§ Materials provided
☆ ☆ ☆ ☆ ☆ ☆ ☆

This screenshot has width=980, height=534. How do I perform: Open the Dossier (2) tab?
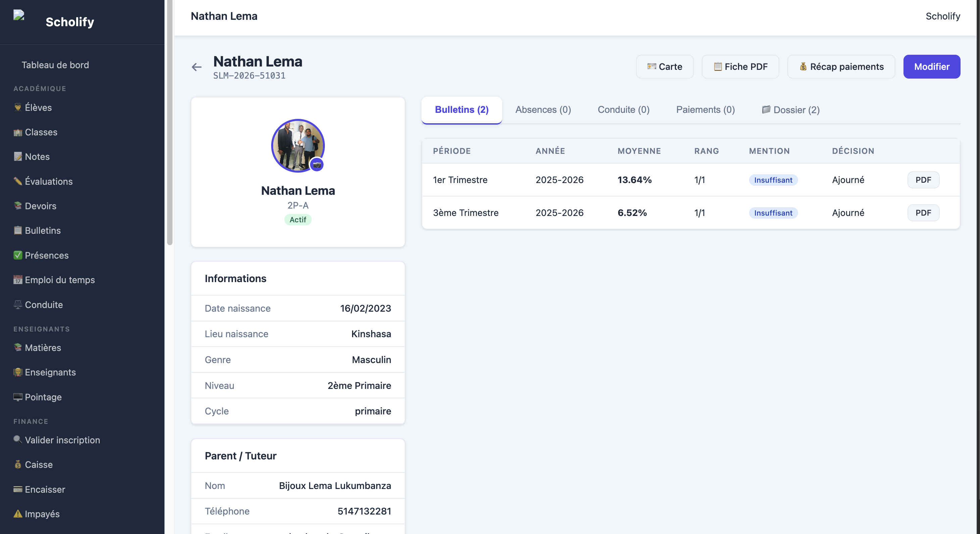791,110
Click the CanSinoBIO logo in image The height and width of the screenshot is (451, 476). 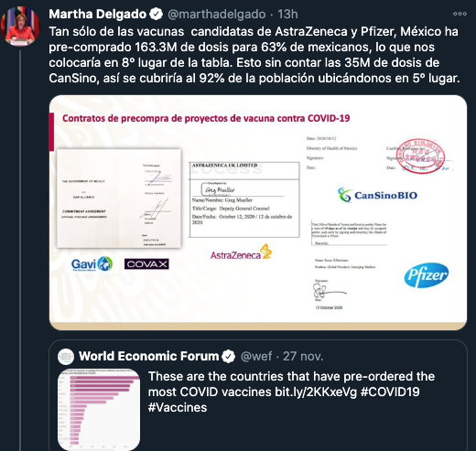coord(377,195)
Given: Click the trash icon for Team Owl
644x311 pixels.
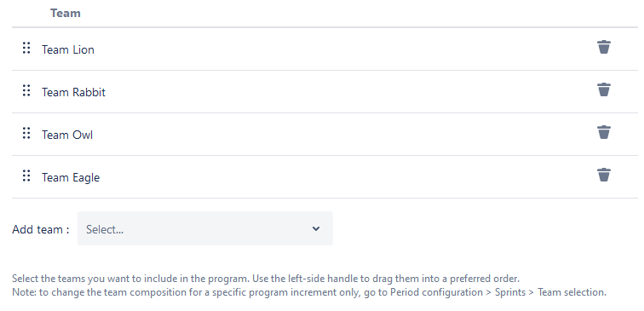Looking at the screenshot, I should point(603,132).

☆ ☆ ☆ ☆ ☆ ☆ ☆

§ Problem description
Could you transcribe exactly the lines from the one with "Given: Click the trash icon for Team Owl" through the end of the data, both ends included, and nothing else, skipping the pictures?

§ Solution for this problem
Given: Click the trash icon for Team Owl
644x311 pixels.
Looking at the screenshot, I should point(603,132).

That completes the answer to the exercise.